>>>>>

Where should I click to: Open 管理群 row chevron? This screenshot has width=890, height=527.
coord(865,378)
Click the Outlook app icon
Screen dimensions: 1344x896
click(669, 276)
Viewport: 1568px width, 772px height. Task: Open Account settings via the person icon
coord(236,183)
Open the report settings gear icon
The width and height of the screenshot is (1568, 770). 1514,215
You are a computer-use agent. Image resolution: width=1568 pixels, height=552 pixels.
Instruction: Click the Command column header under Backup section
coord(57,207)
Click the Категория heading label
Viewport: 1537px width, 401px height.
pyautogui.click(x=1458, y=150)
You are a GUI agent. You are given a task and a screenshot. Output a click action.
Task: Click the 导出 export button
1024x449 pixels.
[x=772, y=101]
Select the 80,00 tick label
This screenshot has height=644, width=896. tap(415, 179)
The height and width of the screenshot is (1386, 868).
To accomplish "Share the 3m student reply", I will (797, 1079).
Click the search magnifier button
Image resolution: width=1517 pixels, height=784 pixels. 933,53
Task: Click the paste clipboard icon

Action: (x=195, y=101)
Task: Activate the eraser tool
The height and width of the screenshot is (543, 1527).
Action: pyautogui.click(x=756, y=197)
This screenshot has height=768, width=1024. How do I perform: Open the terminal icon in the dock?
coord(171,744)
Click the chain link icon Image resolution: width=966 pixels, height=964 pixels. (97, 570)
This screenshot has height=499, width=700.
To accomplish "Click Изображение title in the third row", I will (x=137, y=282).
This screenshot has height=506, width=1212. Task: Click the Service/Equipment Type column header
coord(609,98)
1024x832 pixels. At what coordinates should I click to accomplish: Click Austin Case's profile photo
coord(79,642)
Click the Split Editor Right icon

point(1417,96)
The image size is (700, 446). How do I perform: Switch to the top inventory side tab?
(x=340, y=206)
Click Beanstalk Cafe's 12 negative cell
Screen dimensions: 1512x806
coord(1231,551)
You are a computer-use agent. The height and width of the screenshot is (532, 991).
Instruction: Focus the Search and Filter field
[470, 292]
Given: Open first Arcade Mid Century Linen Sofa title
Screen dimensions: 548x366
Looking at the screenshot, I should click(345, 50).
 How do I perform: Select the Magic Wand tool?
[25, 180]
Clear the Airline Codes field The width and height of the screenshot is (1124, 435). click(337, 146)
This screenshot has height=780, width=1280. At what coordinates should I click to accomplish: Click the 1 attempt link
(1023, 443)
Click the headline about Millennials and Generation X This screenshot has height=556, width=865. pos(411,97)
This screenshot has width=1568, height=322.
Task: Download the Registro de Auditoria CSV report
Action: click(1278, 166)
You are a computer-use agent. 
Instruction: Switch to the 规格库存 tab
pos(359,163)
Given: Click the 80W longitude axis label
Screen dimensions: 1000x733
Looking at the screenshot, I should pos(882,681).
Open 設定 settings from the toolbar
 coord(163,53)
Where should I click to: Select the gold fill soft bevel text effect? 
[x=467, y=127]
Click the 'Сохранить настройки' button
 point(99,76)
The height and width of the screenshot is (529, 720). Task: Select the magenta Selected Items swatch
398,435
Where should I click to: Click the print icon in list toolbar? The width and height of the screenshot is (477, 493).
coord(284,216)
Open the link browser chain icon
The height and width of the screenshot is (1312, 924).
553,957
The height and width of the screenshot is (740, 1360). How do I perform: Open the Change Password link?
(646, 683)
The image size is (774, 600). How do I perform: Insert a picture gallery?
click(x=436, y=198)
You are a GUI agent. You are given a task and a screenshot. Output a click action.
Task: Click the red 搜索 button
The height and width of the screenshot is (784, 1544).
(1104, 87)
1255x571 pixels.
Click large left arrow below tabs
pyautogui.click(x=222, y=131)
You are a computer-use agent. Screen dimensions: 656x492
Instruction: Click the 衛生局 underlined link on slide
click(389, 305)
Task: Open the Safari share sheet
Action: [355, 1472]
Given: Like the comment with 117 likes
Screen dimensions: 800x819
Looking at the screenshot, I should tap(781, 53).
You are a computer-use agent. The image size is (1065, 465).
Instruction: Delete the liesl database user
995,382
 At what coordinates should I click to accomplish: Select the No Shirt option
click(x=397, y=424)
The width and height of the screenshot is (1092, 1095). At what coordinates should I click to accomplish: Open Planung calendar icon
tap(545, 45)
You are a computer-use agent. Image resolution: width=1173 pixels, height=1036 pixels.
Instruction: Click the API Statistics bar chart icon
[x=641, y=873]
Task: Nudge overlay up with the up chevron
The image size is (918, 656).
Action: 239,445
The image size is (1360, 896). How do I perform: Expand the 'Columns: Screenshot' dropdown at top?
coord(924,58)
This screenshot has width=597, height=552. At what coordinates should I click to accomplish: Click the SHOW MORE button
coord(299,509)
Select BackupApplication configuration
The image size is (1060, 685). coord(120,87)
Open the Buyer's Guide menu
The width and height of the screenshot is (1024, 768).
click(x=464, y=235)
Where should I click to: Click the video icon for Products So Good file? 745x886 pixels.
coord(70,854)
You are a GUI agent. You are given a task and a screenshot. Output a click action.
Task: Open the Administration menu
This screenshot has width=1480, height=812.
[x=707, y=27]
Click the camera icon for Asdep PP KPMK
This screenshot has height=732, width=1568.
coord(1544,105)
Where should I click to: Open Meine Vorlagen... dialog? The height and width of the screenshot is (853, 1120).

<<<<<

# Task prompt
Please print the rows from the line containing "Clear the Airline" through the line containing "pos(359,163)", inclusive, exactly as they appear above.

# Result for this task
Clear the Airline Codes field The width and height of the screenshot is (1124, 435). click(337, 146)
This screenshot has height=780, width=1280. At what coordinates should I click to accomplish: Click the 1 attempt link
(1023, 443)
Click the headline about Millennials and Generation X This screenshot has height=556, width=865. pos(411,97)
This screenshot has width=1568, height=322.
Task: Download the Registro de Auditoria CSV report
Action: click(1278, 166)
You are a computer-use agent. 
Instruction: Switch to the 规格库存 tab
pos(359,163)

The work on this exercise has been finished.